Brief: Set down every line of the material below with no changes.

(Collected data entries)

************

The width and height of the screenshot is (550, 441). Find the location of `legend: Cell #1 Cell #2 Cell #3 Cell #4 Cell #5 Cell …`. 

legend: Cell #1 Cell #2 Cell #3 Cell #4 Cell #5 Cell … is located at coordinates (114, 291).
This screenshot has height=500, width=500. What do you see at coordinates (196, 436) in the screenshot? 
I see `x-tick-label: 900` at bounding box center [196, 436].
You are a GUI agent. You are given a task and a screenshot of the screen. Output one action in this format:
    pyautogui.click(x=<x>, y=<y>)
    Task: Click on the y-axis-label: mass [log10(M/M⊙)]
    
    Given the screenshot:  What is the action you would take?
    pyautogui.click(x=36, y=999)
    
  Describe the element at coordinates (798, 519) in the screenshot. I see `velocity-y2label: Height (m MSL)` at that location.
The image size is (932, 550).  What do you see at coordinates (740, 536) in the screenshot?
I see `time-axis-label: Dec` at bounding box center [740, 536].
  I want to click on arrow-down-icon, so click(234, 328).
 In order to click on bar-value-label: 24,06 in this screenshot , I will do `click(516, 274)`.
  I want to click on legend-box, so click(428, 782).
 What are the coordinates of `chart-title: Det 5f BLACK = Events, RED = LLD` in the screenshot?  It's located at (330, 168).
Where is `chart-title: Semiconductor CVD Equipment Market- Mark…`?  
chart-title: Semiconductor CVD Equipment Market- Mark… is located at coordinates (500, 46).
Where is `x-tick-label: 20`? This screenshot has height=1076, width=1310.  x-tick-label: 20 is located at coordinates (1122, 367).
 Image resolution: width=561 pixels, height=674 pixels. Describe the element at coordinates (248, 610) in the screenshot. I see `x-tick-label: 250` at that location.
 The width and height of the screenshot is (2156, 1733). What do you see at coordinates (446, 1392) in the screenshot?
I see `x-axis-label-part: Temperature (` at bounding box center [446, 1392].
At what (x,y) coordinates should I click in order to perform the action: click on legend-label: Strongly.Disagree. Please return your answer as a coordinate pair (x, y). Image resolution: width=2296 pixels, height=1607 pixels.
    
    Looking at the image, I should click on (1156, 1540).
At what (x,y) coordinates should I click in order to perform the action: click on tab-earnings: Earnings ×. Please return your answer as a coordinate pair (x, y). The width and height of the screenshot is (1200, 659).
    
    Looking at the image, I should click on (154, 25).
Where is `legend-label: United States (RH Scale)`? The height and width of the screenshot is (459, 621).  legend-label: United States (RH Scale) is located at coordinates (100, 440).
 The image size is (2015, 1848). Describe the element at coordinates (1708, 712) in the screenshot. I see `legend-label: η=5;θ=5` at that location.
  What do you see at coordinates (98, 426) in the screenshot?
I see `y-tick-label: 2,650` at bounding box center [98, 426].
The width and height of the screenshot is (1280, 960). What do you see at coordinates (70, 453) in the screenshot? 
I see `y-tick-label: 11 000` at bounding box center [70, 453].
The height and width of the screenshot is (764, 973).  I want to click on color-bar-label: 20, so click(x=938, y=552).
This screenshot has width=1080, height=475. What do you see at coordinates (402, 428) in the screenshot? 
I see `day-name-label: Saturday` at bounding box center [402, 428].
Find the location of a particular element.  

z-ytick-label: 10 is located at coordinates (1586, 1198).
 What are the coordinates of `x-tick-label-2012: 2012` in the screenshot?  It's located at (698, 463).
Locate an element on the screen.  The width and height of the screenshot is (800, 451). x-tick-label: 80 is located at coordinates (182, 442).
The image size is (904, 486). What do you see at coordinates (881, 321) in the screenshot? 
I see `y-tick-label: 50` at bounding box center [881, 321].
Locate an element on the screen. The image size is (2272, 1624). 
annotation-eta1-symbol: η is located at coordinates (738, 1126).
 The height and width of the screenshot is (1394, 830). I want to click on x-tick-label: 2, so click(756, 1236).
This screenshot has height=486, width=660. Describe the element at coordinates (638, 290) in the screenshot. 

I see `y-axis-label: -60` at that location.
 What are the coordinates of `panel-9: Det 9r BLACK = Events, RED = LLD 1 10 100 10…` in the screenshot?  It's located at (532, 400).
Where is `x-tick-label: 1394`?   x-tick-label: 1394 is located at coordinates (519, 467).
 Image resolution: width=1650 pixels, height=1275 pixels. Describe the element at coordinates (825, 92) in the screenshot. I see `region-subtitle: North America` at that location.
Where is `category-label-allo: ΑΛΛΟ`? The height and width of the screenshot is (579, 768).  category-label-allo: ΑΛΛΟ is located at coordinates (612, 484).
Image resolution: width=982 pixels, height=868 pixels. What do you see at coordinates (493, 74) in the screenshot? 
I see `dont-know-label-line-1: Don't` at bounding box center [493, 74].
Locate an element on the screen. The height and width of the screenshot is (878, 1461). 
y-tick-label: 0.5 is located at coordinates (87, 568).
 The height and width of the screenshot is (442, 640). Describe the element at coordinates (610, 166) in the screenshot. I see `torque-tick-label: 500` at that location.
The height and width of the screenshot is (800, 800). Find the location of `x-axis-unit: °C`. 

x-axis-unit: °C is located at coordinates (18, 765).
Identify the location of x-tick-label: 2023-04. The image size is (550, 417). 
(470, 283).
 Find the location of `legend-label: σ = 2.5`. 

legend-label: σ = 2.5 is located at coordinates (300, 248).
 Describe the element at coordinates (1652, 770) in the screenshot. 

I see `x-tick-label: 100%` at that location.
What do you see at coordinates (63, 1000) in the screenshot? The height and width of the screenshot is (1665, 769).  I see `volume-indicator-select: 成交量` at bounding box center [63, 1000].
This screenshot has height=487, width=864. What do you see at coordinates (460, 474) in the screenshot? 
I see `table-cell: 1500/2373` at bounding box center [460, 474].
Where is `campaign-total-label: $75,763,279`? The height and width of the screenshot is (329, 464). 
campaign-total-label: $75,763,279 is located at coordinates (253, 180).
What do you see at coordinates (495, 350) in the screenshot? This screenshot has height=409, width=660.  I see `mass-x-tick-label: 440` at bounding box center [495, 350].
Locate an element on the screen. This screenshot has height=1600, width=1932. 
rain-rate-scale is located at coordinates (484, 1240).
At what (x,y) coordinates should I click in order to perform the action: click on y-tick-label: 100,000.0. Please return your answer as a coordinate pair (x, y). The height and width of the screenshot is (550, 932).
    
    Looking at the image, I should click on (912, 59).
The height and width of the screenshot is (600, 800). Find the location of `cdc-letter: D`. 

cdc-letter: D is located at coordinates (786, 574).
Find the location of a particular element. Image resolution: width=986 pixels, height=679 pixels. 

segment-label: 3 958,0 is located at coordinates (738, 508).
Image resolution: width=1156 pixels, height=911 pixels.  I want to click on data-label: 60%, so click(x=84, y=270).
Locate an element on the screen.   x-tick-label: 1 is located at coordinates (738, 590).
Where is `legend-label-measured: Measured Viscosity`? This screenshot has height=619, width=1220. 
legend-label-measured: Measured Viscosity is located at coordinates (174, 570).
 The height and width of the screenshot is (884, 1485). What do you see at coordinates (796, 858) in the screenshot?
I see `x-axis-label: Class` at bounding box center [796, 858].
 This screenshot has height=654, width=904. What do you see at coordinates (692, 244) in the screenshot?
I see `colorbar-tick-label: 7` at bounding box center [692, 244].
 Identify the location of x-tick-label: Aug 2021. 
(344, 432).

************

Exercise answer:
The width and height of the screenshot is (550, 441). Find the location of `legend: Cell #1 Cell #2 Cell #3 Cell #4 Cell #5 Cell …`. 

legend: Cell #1 Cell #2 Cell #3 Cell #4 Cell #5 Cell … is located at coordinates (114, 291).
This screenshot has height=500, width=500. What do you see at coordinates (196, 436) in the screenshot? 
I see `x-tick-label: 900` at bounding box center [196, 436].
You are a GUI agent. You are given a task and a screenshot of the screen. Output one action in this format:
    pyautogui.click(x=<x>, y=<y>)
    Task: Click on the y-axis-label: mass [log10(M/M⊙)]
    
    Given the screenshot:  What is the action you would take?
    pyautogui.click(x=36, y=999)
    
  Describe the element at coordinates (798, 519) in the screenshot. I see `velocity-y2label: Height (m MSL)` at that location.
The image size is (932, 550).  What do you see at coordinates (740, 536) in the screenshot?
I see `time-axis-label: Dec` at bounding box center [740, 536].
  I want to click on arrow-down-icon, so click(234, 328).
 In order to click on bar-value-label: 24,06 in this screenshot , I will do `click(516, 274)`.
  I want to click on legend-box, so click(428, 782).
 What are the coordinates of `chart-title: Det 5f BLACK = Events, RED = LLD` in the screenshot?  It's located at (330, 168).
Where is `chart-title: Semiconductor CVD Equipment Market- Mark…`?  
chart-title: Semiconductor CVD Equipment Market- Mark… is located at coordinates (500, 46).
Where is `x-tick-label: 20`? This screenshot has height=1076, width=1310.  x-tick-label: 20 is located at coordinates (1122, 367).
 Image resolution: width=561 pixels, height=674 pixels. Describe the element at coordinates (248, 610) in the screenshot. I see `x-tick-label: 250` at that location.
 The width and height of the screenshot is (2156, 1733). What do you see at coordinates (446, 1392) in the screenshot?
I see `x-axis-label-part: Temperature (` at bounding box center [446, 1392].
At what (x,y) coordinates should I click in order to perform the action: click on legend-label: Strongly.Disagree. Please return your answer as a coordinate pair (x, y). Image resolution: width=2296 pixels, height=1607 pixels.
    
    Looking at the image, I should click on (1156, 1540).
At what (x,y) coordinates should I click in order to perform the action: click on tab-earnings: Earnings ×. Please return your answer as a coordinate pair (x, y). The width and height of the screenshot is (1200, 659).
    
    Looking at the image, I should click on (154, 25).
Where is `legend-label: United States (RH Scale)`? The height and width of the screenshot is (459, 621).  legend-label: United States (RH Scale) is located at coordinates (100, 440).
 The image size is (2015, 1848). Describe the element at coordinates (1708, 712) in the screenshot. I see `legend-label: η=5;θ=5` at that location.
  What do you see at coordinates (98, 426) in the screenshot?
I see `y-tick-label: 2,650` at bounding box center [98, 426].
The width and height of the screenshot is (1280, 960). What do you see at coordinates (70, 453) in the screenshot? 
I see `y-tick-label: 11 000` at bounding box center [70, 453].
The height and width of the screenshot is (764, 973).  I want to click on color-bar-label: 20, so click(x=938, y=552).
This screenshot has width=1080, height=475. What do you see at coordinates (402, 428) in the screenshot? 
I see `day-name-label: Saturday` at bounding box center [402, 428].
Find the location of a particular element.  

z-ytick-label: 10 is located at coordinates (1586, 1198).
 What are the coordinates of `x-tick-label-2012: 2012` in the screenshot?  It's located at (698, 463).
Locate an element on the screen.  The width and height of the screenshot is (800, 451). x-tick-label: 80 is located at coordinates (182, 442).
The image size is (904, 486). What do you see at coordinates (881, 321) in the screenshot? 
I see `y-tick-label: 50` at bounding box center [881, 321].
Locate an element on the screen. The image size is (2272, 1624). 
annotation-eta1-symbol: η is located at coordinates (738, 1126).
 The height and width of the screenshot is (1394, 830). I want to click on x-tick-label: 2, so click(756, 1236).
This screenshot has height=486, width=660. Describe the element at coordinates (638, 290) in the screenshot. 

I see `y-axis-label: -60` at that location.
 What are the coordinates of `panel-9: Det 9r BLACK = Events, RED = LLD 1 10 100 10…` in the screenshot?  It's located at (532, 400).
Where is `x-tick-label: 1394`?   x-tick-label: 1394 is located at coordinates (519, 467).
 Image resolution: width=1650 pixels, height=1275 pixels. Describe the element at coordinates (825, 92) in the screenshot. I see `region-subtitle: North America` at that location.
Where is `category-label-allo: ΑΛΛΟ`? The height and width of the screenshot is (579, 768).  category-label-allo: ΑΛΛΟ is located at coordinates (612, 484).
Image resolution: width=982 pixels, height=868 pixels. What do you see at coordinates (493, 74) in the screenshot? 
I see `dont-know-label-line-1: Don't` at bounding box center [493, 74].
Locate an element on the screen. The height and width of the screenshot is (878, 1461). 
y-tick-label: 0.5 is located at coordinates (87, 568).
 The height and width of the screenshot is (442, 640). Describe the element at coordinates (610, 166) in the screenshot. I see `torque-tick-label: 500` at that location.
The height and width of the screenshot is (800, 800). Find the location of `x-axis-unit: °C`. 

x-axis-unit: °C is located at coordinates (18, 765).
Identify the location of x-tick-label: 2023-04. The image size is (550, 417). 
(470, 283).
 Find the location of `legend-label: σ = 2.5`. 

legend-label: σ = 2.5 is located at coordinates (300, 248).
 Describe the element at coordinates (1652, 770) in the screenshot. 

I see `x-tick-label: 100%` at that location.
What do you see at coordinates (63, 1000) in the screenshot? The height and width of the screenshot is (1665, 769).  I see `volume-indicator-select: 成交量` at bounding box center [63, 1000].
This screenshot has height=487, width=864. What do you see at coordinates (460, 474) in the screenshot? 
I see `table-cell: 1500/2373` at bounding box center [460, 474].
Where is `campaign-total-label: $75,763,279`? The height and width of the screenshot is (329, 464). 
campaign-total-label: $75,763,279 is located at coordinates (253, 180).
What do you see at coordinates (495, 350) in the screenshot? This screenshot has height=409, width=660.  I see `mass-x-tick-label: 440` at bounding box center [495, 350].
Locate an element on the screen. This screenshot has height=1600, width=1932. 
rain-rate-scale is located at coordinates (484, 1240).
At what (x,y) coordinates should I click in order to perform the action: click on y-tick-label: 100,000.0. Please return your answer as a coordinate pair (x, y). The height and width of the screenshot is (550, 932).
    
    Looking at the image, I should click on (912, 59).
The height and width of the screenshot is (600, 800). Find the location of `cdc-letter: D`. 

cdc-letter: D is located at coordinates (786, 574).
Find the location of a particular element. Image resolution: width=986 pixels, height=679 pixels. 

segment-label: 3 958,0 is located at coordinates (738, 508).
Image resolution: width=1156 pixels, height=911 pixels.  I want to click on data-label: 60%, so click(x=84, y=270).
Locate an element on the screen.   x-tick-label: 1 is located at coordinates (738, 590).
Where is `legend-label-measured: Measured Viscosity`? This screenshot has height=619, width=1220. 
legend-label-measured: Measured Viscosity is located at coordinates (174, 570).
 The height and width of the screenshot is (884, 1485). What do you see at coordinates (796, 858) in the screenshot?
I see `x-axis-label: Class` at bounding box center [796, 858].
 This screenshot has height=654, width=904. What do you see at coordinates (692, 244) in the screenshot?
I see `colorbar-tick-label: 7` at bounding box center [692, 244].
 Identify the location of x-tick-label: Aug 2021. 
(344, 432).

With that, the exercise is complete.